En quelques mots : Jérôme Lescuyer est l'héritier d'une importante famille de juristes caennaise. Alors qu'il fait ses études à Paris, il tombe amoureux d'une jeune fleuriste, laquelle tombe enceinte rapidement. Lâche et lucide sur les termes d'une telle union, Jérôme profite de la guerre pour abandonner la mère et le nouveau né. Des années après, ils vont se retrouver dans une terrible affaire de meurtre.

Le coupable est la seconde adaptation au cinéma du roman éponyme de François Coppée (1896), après celle de André Antoine en 1917 avec la jeune Sylvie. Cette version signée Raymond Bernard avait de quoi séduire mais laisse, hélas, un petit sentiment de regret, celui de n'avoir pas vu le grand film qu'il aurait dû être. Mélodrame classique sur le fond - avec un trio de personnages qui s'aiment, se détestent, se retrouvent - et sur la forme - la mise en scène peut souvent sembler balourde, le cadrage hasardeux -, Le coupable ne parvient jamais à captiver le spectateur totalement. Il faut d'ailleurs attendre beaucoup trop longtemps qu'il se passe (enfin) quelque chose. L'intrigue forte - un avocat général découvre qu'il doit plaider la mort de son fils - est réduite à une seule petite scène où Pierre Blanchar affirme qu'il est le véritable coupable, d'avoir abandonné son fils. Elle semblerait aujourd'hui presque grotesque à tous ceux qui répugnent déjà de voir un "vieux film en noir et blanc" tant elle arrive comme un cheveu sur la soupe, sans articulation dramatique. La fin n'est que complaisance scénaristique, niaise à souhait et dénuée de toute émotion (même les acteurs n'y croient pas). Elle ne pouvait, de toute manière, passer comme telle qu'après deux heures d'intensité dramatique, ce qui n'est pas le cas.
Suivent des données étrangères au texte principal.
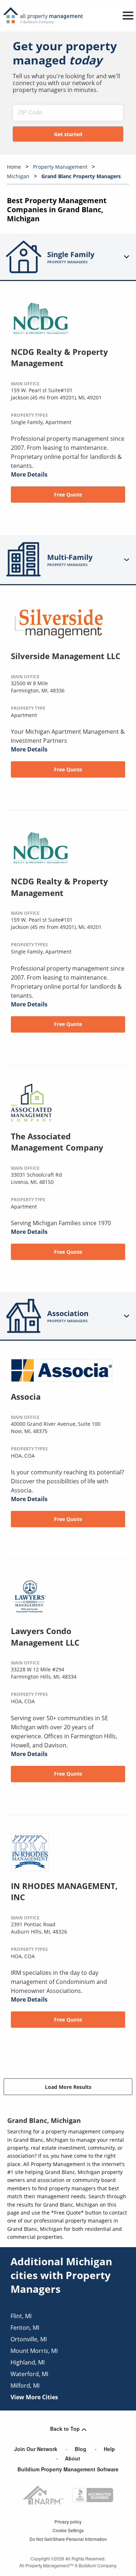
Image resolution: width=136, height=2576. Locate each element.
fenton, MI (25, 2328)
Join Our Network (35, 2449)
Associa (26, 1396)
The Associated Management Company (57, 1142)
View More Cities (34, 2397)
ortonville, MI (29, 2339)
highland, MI (28, 2362)
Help (109, 2449)
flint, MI (21, 2316)
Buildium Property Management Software (68, 2469)
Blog (80, 2449)
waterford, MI (29, 2374)
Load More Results (68, 2086)
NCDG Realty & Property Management (59, 357)
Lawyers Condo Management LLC (45, 1636)
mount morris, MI (34, 2351)
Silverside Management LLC (65, 655)
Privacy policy (68, 2521)
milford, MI (25, 2385)
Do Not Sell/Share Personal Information (68, 2539)
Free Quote (68, 494)
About (72, 2458)
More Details (29, 474)
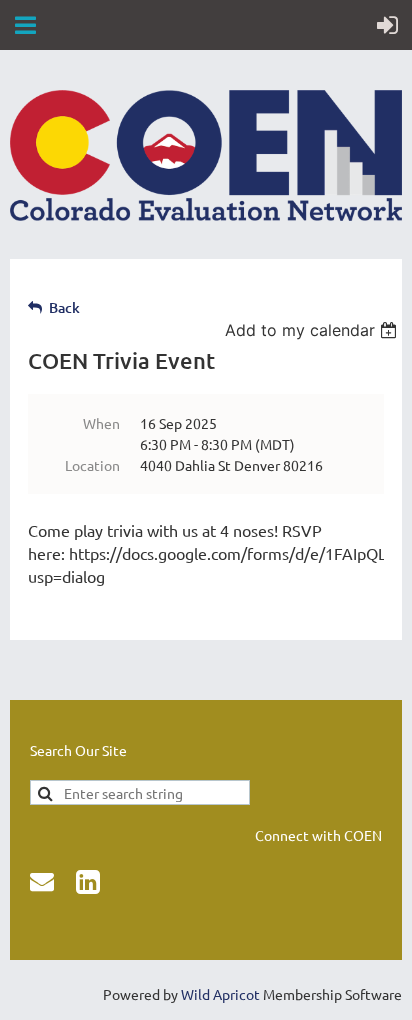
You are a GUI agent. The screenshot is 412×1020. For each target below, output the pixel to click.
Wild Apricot (220, 994)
Restent quelques très bonnes situations sur la bourgeoisie française du début XXe - formidablement incarnée ici par Gabriel Signoret, dont c'est l'avant dernier film, et Marguerite Moreno, toujours sur le fil. Le scénariste Bernard Zimmer se permet (peut-être avec l'appui du livre, que je n'ai pas lu) de jolies répliques :
- "Tu devrais parler à Marie-Louise ce soir. Une petite déclaration ...
- Quoi, lui dire que je l'aime ?
- N’exagérons rien. Que tu l'épouses ...
- Ah !"



Il faut reconnaître également un talent, peut-être passé de mode, aux actrices Junie Astor et Suzet Maïs, fraîches mais sous-exploitées, et à Pierre Blanchar, que j'adore. Certes, son jeu n'a pas l'apanage des grands vins, il vieillit mal - en témoigne sa plaidoirie, tragique à outrance mais probablement assez réaliste quant à l'élocution bourgeoise de l'époque. Pourtant, je ne cesse de le défendre et me plaît à penser qu'il fut un très grand acteur, comique de surcroît, parfois involontairement : la très courte scène des patins dans l'appartement, au début du film, en témoigne.